◆ **EXERCISE DETAILS**: Transcribe the entries that follow, word for word.

◆ **SUPPLIED DATA**:
-- Opening Marker --

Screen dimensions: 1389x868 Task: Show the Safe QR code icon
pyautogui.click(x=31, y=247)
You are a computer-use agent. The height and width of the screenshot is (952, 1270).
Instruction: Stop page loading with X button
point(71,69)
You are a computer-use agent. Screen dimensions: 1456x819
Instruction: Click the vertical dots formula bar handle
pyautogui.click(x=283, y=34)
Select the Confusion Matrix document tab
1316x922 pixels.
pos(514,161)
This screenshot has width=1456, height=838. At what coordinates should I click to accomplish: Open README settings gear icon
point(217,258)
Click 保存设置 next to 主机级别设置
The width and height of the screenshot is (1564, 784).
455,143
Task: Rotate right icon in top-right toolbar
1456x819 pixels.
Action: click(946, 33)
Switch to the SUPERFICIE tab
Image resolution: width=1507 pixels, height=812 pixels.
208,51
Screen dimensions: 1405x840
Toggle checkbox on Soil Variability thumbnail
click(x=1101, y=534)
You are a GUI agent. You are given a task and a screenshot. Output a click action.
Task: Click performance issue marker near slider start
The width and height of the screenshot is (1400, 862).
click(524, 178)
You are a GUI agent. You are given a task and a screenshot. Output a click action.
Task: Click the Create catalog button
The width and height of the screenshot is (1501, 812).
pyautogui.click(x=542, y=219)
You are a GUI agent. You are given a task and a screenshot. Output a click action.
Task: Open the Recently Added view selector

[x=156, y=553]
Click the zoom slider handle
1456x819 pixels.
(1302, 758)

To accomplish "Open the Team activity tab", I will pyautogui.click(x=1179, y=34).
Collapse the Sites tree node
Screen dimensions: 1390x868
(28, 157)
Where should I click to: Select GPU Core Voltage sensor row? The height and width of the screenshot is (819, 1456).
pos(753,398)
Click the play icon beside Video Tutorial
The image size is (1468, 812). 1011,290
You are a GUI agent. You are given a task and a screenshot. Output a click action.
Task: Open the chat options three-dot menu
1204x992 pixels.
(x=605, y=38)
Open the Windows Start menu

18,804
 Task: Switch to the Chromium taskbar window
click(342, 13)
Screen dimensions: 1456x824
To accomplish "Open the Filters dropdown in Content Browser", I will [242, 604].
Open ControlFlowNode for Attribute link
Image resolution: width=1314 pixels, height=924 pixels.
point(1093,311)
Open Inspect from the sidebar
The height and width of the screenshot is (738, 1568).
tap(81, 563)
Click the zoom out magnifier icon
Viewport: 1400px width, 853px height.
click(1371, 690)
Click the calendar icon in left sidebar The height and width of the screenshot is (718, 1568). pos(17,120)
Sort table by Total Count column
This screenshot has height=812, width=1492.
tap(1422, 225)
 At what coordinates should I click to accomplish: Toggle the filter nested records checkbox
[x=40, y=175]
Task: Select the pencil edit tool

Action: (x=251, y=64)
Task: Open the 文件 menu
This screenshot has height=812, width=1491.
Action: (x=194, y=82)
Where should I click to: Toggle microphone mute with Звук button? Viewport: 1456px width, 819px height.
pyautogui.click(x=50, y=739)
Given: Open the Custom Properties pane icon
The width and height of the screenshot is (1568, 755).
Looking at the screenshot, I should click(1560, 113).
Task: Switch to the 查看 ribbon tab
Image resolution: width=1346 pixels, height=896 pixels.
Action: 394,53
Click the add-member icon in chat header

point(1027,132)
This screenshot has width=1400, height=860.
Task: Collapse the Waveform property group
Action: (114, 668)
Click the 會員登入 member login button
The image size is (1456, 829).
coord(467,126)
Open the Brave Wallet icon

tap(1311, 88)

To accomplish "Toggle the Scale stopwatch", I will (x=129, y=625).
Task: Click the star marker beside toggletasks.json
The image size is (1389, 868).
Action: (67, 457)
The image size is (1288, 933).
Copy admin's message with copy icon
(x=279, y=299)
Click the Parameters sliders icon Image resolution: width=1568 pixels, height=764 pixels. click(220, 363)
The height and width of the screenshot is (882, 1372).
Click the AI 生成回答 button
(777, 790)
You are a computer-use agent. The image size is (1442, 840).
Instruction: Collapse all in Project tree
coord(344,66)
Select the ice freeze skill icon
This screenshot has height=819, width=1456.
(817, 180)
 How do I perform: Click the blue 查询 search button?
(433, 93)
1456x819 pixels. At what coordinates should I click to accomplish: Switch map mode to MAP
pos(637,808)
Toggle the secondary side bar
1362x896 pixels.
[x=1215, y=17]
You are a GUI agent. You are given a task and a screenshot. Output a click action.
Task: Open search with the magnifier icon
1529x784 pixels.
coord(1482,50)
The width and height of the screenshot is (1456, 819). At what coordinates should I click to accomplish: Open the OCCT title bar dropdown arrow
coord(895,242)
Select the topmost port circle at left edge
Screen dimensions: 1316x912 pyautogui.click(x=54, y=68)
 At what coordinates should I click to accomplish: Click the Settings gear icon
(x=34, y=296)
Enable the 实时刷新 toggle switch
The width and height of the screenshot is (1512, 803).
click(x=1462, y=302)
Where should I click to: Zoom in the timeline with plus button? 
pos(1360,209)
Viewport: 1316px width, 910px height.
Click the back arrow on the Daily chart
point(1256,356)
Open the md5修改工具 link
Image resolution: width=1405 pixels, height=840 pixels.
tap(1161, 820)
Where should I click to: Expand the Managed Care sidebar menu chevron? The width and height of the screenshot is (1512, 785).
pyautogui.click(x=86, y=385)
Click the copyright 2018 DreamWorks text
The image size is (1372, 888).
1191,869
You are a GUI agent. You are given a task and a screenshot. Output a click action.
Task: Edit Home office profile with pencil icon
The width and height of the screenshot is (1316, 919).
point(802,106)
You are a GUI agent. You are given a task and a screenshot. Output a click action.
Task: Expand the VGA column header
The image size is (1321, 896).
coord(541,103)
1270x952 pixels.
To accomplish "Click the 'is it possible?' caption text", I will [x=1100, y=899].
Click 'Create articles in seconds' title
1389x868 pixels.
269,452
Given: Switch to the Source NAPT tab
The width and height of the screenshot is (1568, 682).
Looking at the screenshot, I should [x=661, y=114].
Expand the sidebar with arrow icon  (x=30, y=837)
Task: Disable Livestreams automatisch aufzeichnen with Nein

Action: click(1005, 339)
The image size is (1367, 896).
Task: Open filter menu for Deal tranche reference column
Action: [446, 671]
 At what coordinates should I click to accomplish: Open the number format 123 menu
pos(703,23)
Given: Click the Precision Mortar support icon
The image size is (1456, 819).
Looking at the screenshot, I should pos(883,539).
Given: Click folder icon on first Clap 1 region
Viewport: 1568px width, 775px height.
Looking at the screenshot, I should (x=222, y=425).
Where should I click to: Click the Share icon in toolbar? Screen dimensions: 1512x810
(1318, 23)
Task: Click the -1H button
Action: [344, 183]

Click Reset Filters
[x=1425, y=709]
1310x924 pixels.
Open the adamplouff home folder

-- Closing Marker --

◆ **ANSWER**:
Screen dimensions: 1389x868 Task: Show the Safe QR code icon
pyautogui.click(x=31, y=247)
You are a computer-use agent. The height and width of the screenshot is (952, 1270).
Instruction: Stop page loading with X button
point(71,69)
You are a computer-use agent. Screen dimensions: 1456x819
Instruction: Click the vertical dots formula bar handle
pyautogui.click(x=283, y=34)
Select the Confusion Matrix document tab
1316x922 pixels.
pos(514,161)
This screenshot has width=1456, height=838. At what coordinates should I click to accomplish: Open README settings gear icon
point(217,258)
Click 保存设置 next to 主机级别设置
The width and height of the screenshot is (1564, 784).
455,143
Task: Rotate right icon in top-right toolbar
1456x819 pixels.
Action: click(946, 33)
Switch to the SUPERFICIE tab
Image resolution: width=1507 pixels, height=812 pixels.
208,51
Screen dimensions: 1405x840
Toggle checkbox on Soil Variability thumbnail
click(x=1101, y=534)
You are a GUI agent. You are given a task and a screenshot. Output a click action.
Task: Click performance issue marker near slider start
The width and height of the screenshot is (1400, 862).
click(524, 178)
You are a GUI agent. You are given a task and a screenshot. Output a click action.
Task: Click the Create catalog button
The width and height of the screenshot is (1501, 812).
pyautogui.click(x=542, y=219)
You are a GUI agent. You are given a task and a screenshot. Output a click action.
Task: Open the Recently Added view selector

[x=156, y=553]
Click the zoom slider handle
1456x819 pixels.
(1302, 758)

To accomplish "Open the Team activity tab", I will pyautogui.click(x=1179, y=34).
Collapse the Sites tree node
Screen dimensions: 1390x868
(28, 157)
Where should I click to: Select GPU Core Voltage sensor row? The height and width of the screenshot is (819, 1456).
pos(753,398)
Click the play icon beside Video Tutorial
The image size is (1468, 812). 1011,290
You are a GUI agent. You are given a task and a screenshot. Output a click action.
Task: Open the chat options three-dot menu
1204x992 pixels.
(x=605, y=38)
Open the Windows Start menu

18,804
 Task: Switch to the Chromium taskbar window
click(342, 13)
Screen dimensions: 1456x824
To accomplish "Open the Filters dropdown in Content Browser", I will [242, 604].
Open ControlFlowNode for Attribute link
Image resolution: width=1314 pixels, height=924 pixels.
point(1093,311)
Open Inspect from the sidebar
The height and width of the screenshot is (738, 1568).
tap(81, 563)
Click the zoom out magnifier icon
Viewport: 1400px width, 853px height.
click(1371, 690)
Click the calendar icon in left sidebar The height and width of the screenshot is (718, 1568). pos(17,120)
Sort table by Total Count column
This screenshot has height=812, width=1492.
tap(1422, 225)
 At what coordinates should I click to accomplish: Toggle the filter nested records checkbox
[x=40, y=175]
Task: Select the pencil edit tool

Action: (x=251, y=64)
Task: Open the 文件 menu
This screenshot has height=812, width=1491.
Action: (x=194, y=82)
Where should I click to: Toggle microphone mute with Звук button? Viewport: 1456px width, 819px height.
pyautogui.click(x=50, y=739)
Given: Open the Custom Properties pane icon
The width and height of the screenshot is (1568, 755).
Looking at the screenshot, I should click(1560, 113).
Task: Switch to the 查看 ribbon tab
Image resolution: width=1346 pixels, height=896 pixels.
Action: 394,53
Click the add-member icon in chat header

point(1027,132)
This screenshot has width=1400, height=860.
Task: Collapse the Waveform property group
Action: (114, 668)
Click the 會員登入 member login button
The image size is (1456, 829).
coord(467,126)
Open the Brave Wallet icon

tap(1311, 88)

To accomplish "Toggle the Scale stopwatch", I will (x=129, y=625).
Task: Click the star marker beside toggletasks.json
The image size is (1389, 868).
Action: (67, 457)
The image size is (1288, 933).
Copy admin's message with copy icon
(x=279, y=299)
Click the Parameters sliders icon Image resolution: width=1568 pixels, height=764 pixels. click(220, 363)
The height and width of the screenshot is (882, 1372).
Click the AI 生成回答 button
(777, 790)
You are a computer-use agent. The image size is (1442, 840).
Instruction: Collapse all in Project tree
coord(344,66)
Select the ice freeze skill icon
This screenshot has height=819, width=1456.
(817, 180)
 How do I perform: Click the blue 查询 search button?
(433, 93)
1456x819 pixels. At what coordinates should I click to accomplish: Switch map mode to MAP
pos(637,808)
Toggle the secondary side bar
1362x896 pixels.
[x=1215, y=17]
You are a GUI agent. You are given a task and a screenshot. Output a click action.
Task: Open search with the magnifier icon
1529x784 pixels.
coord(1482,50)
The width and height of the screenshot is (1456, 819). At what coordinates should I click to accomplish: Open the OCCT title bar dropdown arrow
coord(895,242)
Select the topmost port circle at left edge
Screen dimensions: 1316x912 pyautogui.click(x=54, y=68)
 At what coordinates should I click to accomplish: Click the Settings gear icon
(x=34, y=296)
Enable the 实时刷新 toggle switch
The width and height of the screenshot is (1512, 803).
click(x=1462, y=302)
Where should I click to: Zoom in the timeline with plus button? 
pos(1360,209)
Viewport: 1316px width, 910px height.
Click the back arrow on the Daily chart
point(1256,356)
Open the md5修改工具 link
Image resolution: width=1405 pixels, height=840 pixels.
tap(1161, 820)
Where should I click to: Expand the Managed Care sidebar menu chevron? The width and height of the screenshot is (1512, 785).
pyautogui.click(x=86, y=385)
Click the copyright 2018 DreamWorks text
The image size is (1372, 888).
1191,869
You are a GUI agent. You are given a task and a screenshot. Output a click action.
Task: Edit Home office profile with pencil icon
The width and height of the screenshot is (1316, 919).
point(802,106)
You are a GUI agent. You are given a task and a screenshot. Output a click action.
Task: Expand the VGA column header
The image size is (1321, 896).
coord(541,103)
1270x952 pixels.
To accomplish "Click the 'is it possible?' caption text", I will [x=1100, y=899].
Click 'Create articles in seconds' title
1389x868 pixels.
269,452
Given: Switch to the Source NAPT tab
The width and height of the screenshot is (1568, 682).
Looking at the screenshot, I should [x=661, y=114].
Expand the sidebar with arrow icon  (x=30, y=837)
Task: Disable Livestreams automatisch aufzeichnen with Nein

Action: click(1005, 339)
The image size is (1367, 896).
Task: Open filter menu for Deal tranche reference column
Action: [446, 671]
 At what coordinates should I click to accomplish: Open the number format 123 menu
pos(703,23)
Given: Click the Precision Mortar support icon
The image size is (1456, 819).
Looking at the screenshot, I should pos(883,539).
Given: Click folder icon on first Clap 1 region
Viewport: 1568px width, 775px height.
Looking at the screenshot, I should (x=222, y=425).
Where should I click to: Click the Share icon in toolbar? Screen dimensions: 1512x810
(1318, 23)
Task: Click the -1H button
Action: [344, 183]

Click Reset Filters
[x=1425, y=709]
1310x924 pixels.
Open the adamplouff home folder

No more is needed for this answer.